Violence in Gaza has not only or even primarily been a military matter, as it is now. It has been a matter of everyday, ordinary acts: the struggle to access water and electricity, feed one’s children, find a job, get to school safely, reach a hospital, even bury a loved one. For decades the pressure on Palestinians in Gaza has been immense and unrelenting. The damage it has done—high levels of unemployment and poverty, widespread infrastructural destruction, and environmental degradation, including dangerous contamination of water and soil, among other factors—has become a permanent condition.
I first visited Gaza as a graduate student in 1985. Right away I fell in love with the locals, who embraced me as a Jew, an American, and a woman. In those early days one of the first questions I was typically asked was “Are you a Christian?” When people learned I was Jewish
there was some initial shock and confusion but also curiosity. Once I explained I was there to learn about their society and economy and how the occupation affected their lives, it didn’t take long to gain their trust. In fact, being Jewish became an asset: people who barely knew me invited me into their homes and businesses. Many of them would later help me collect data when I lived in Gaza during the first intifada, or uprising, which began in 1987.
I had a great deal to learn, but it was clear from the outset that Gaza had historically been the center of Palestinian resistance to the occupation, a point of pride for those I worked and lived with. It has also long been the center of Palestinian historical memory. The vast majority of residents come from families who were ethnically cleansed in 1948 from such places as Isdud, al-Majdal, and al-Faluja. Some of my earliest memories from Gaza are of young refugee children describing in great detail the homes and villages that their grandparents had lived in but that they had never seen. They were strikingly intimate with their ancestral homes. I remember the delight they took in their descriptive power and the self-esteem it gave them.

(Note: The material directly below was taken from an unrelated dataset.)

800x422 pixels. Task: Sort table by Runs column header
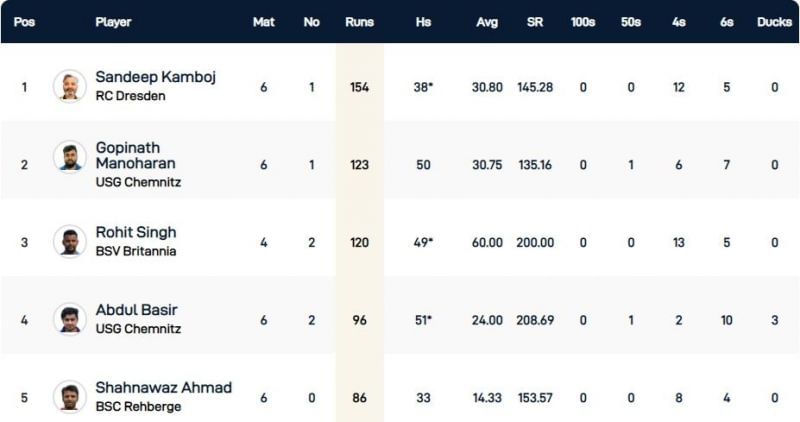(x=359, y=21)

Israel has never known what to do with this tiny strip of land. From the beginning of the occupation, the country’s leaders recognized that Gaza would have to be pacified to preclude the creation of a Palestinian state—their primary objective—and minimize Palestinian resistance were they to annex the West Bank. During the first two decades of the occupation, from the six-day war of 1967 to the start of the first intifada, their preferred tactic was controlling Gaza’s economy. Over 100,000 Palestinians from Gaza and the West Bank worked inside Israel. Taken together, the territories were Israel’s second largest export market after the US, and they came to depend heavily on Israel for employment and trade. The result was a combination of individual prosperity—standards of living improved—and communal stagnation. Gaza’s own productive sectors—including manufacturing and agriculture—received little investment, which precluded development.
The first intifada made it clear that this strategy of pacification had failed. Improved living standards could no longer compensate for the absence of freedom. With the 1993 Oslo Accords, which marked the end of the first intifada, Israeli policy gradually shifted from regulating Gaza’s economy to attenuating and then disabling it by prohibiting more conventional trade and the movement of workers between Gaza and its primary markets in Israel and the West Bank. This strategy is often said to have begun in 2007, when Hamas, having defeated Fatah in the previous year’s legislative elections, took control of Gaza. That year Israel imposed a blockade that severely limited both trade with Gaza and the entry of specific food products into the Strip. But the blockade—now in its seventeenth year—is only a more extreme form of measures that were already in place.
Early in 1991—before Hamas started launching rockets and orchestrating suicide bombings—Israel began restricting and periodically blocking the movement of workers to and from Gaza, as well as the trade upon which its small economy disproportionately depended. Initially the aim was to contain and suppress unrest. But as the Israeli journalist Amira Hass has written, it “soon developed into something more far-reaching.” In January 1991 Israel canceled the general exit permit that made it possible for Palestinians to move freely through Israel, the West Bank, and Gaza. Palestinians were thereafter required to secure individual permits in order to leave Gaza or the West Bank, even to travel from one to the other. Over time these permits were subject to increasingly strict political and security criteria. “The Gulf War,” Hass wrote, provided the occasion to reverse [the] situation of free movement for the many and prohibition for the few. From then on, there was a blanket denial of the right for all Palestinians, with exceptions being made for certain explicit categories—including workers, merchants, people in need of medical treatment, collaborators, and important Palestinian personalities.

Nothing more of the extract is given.